Reactions to the footage shown at CinemaCon have me still very much looking forward to this adaptation, despite the questions around Cruise playing Reacher. I have to stick with my general outlook on adaptations being more interesting when they take chances or have the courage to diverge from the source. And while casting Tom Cruise is hardly a big risk, generally speaking, in this case it counts.

From what I've heard of the CinemaCon footage, there's at least one big sequence, where a local girl attempts to seduce and entrap Reacher, that plays out almost just as it does in the book. But there's a difference: the books feature a lot of explanation of how specific violent encounters will play out, according to certain internally-established rules of engagement. And in the film, it sounds like Reacher vocalizes some of those points, as much for the audience's benefit as to intimidate his opponents. That's a change that could go either way — a bit like the way that the Sherlock Holmes films pre-visualize fights to show us how Holmes is approaching them.

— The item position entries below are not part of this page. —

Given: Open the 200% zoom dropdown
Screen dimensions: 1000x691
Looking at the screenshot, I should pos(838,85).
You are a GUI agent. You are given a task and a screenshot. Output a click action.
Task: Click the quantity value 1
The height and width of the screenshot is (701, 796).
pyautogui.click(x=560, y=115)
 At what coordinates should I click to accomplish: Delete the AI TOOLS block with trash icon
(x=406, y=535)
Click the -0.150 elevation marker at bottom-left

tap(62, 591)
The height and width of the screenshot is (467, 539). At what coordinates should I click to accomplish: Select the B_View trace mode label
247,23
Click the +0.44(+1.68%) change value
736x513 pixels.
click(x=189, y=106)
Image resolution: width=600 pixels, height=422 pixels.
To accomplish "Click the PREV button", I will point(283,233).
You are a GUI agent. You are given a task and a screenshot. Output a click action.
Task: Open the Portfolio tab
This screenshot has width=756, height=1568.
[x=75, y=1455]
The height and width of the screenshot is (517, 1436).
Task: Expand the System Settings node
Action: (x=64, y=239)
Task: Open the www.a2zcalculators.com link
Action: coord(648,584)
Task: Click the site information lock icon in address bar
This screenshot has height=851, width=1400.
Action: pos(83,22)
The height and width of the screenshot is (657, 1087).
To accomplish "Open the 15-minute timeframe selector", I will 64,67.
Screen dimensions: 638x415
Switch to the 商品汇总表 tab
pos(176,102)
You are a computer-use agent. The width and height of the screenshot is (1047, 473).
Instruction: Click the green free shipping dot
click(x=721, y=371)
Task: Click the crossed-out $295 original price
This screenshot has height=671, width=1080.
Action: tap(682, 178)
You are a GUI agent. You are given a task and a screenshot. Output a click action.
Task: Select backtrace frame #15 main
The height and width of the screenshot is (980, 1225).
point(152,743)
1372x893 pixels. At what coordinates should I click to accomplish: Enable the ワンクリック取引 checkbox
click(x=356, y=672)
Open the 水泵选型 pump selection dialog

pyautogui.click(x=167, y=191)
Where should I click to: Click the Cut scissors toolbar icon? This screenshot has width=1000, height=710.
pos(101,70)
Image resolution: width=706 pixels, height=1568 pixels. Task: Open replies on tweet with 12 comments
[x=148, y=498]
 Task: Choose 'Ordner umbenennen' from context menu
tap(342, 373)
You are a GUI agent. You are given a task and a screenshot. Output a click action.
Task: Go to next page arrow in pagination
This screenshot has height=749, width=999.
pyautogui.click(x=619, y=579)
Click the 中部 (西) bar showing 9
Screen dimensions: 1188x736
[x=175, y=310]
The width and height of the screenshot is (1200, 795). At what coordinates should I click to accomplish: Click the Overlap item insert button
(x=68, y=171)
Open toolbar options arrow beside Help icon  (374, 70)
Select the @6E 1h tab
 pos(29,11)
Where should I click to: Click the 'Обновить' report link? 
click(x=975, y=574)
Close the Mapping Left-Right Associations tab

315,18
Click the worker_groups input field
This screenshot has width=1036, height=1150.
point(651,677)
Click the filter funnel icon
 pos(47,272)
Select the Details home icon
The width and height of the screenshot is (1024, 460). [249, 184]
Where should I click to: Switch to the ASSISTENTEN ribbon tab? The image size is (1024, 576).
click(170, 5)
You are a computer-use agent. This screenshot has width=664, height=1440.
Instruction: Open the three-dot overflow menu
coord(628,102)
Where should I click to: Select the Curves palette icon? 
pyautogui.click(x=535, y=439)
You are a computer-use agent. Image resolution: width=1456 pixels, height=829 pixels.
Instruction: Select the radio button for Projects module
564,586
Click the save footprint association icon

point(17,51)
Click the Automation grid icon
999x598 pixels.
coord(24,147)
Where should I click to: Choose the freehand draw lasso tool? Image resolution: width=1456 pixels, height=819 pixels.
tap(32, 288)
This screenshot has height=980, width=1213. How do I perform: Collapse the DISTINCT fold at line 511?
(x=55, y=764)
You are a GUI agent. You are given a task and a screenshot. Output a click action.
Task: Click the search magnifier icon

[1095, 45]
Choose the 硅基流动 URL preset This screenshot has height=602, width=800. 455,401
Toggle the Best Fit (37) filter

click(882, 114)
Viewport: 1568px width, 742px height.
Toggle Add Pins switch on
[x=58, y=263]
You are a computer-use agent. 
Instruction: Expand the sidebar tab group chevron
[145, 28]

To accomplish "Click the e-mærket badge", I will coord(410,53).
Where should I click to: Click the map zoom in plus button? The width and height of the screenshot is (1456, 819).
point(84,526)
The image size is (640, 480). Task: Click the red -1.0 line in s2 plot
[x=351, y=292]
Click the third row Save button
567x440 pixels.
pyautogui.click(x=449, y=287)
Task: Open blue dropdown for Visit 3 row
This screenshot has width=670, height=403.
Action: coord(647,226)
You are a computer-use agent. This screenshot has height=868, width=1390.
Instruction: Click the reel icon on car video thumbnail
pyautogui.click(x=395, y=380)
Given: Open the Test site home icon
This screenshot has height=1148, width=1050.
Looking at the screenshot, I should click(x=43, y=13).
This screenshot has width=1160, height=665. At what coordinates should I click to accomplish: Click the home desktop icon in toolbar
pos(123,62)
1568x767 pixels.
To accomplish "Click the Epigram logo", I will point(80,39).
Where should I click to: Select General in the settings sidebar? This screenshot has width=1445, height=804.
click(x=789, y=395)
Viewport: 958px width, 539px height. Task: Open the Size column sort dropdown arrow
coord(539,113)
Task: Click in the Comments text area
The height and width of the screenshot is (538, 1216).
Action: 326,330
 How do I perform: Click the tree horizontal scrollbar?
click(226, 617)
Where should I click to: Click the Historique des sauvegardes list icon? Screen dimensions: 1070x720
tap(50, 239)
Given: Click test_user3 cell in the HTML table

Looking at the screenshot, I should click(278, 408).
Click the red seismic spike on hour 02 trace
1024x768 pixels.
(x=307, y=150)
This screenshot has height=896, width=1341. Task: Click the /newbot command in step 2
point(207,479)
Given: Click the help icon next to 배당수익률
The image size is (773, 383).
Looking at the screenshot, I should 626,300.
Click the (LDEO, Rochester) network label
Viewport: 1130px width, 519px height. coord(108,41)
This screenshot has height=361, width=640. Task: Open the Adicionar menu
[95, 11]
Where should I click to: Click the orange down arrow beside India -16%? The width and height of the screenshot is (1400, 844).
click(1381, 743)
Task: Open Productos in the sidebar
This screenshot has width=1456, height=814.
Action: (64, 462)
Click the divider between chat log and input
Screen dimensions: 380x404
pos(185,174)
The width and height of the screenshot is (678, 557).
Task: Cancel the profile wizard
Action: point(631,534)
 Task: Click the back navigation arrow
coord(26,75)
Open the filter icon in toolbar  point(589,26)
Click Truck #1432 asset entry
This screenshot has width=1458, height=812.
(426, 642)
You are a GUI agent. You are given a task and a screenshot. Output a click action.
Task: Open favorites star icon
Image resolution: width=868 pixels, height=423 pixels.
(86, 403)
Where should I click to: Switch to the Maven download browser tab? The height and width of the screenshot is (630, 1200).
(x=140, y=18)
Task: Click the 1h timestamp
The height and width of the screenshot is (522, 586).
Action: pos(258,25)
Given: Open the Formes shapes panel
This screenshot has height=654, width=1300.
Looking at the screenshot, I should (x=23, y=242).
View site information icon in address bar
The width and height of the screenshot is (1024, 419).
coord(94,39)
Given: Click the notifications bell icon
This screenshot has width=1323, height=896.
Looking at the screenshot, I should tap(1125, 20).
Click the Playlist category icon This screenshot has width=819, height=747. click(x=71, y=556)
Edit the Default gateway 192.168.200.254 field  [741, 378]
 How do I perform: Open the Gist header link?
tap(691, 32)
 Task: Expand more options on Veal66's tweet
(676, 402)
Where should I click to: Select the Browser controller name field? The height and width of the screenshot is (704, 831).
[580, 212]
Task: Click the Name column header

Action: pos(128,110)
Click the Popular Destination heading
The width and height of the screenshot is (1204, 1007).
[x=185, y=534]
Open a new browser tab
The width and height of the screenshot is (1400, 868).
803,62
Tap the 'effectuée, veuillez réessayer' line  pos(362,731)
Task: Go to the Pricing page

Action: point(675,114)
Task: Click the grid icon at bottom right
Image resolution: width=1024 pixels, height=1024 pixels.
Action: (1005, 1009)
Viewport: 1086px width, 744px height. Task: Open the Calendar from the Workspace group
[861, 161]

There's also a car chase sequence that was invented for the film, and that's fine, too. Much of the novel sees Reacher on foot, eluding cops that are after him. While that works on the page, it isn't as promising on the screen, and so I can see the reason that some of those sequences would be swapped out in favor of a more action-oriented encounters. I would have liked to see McQuarrie engage the challenge of replicating the on-foot stuff, but I'm hardly surprised that it didn't all go that way.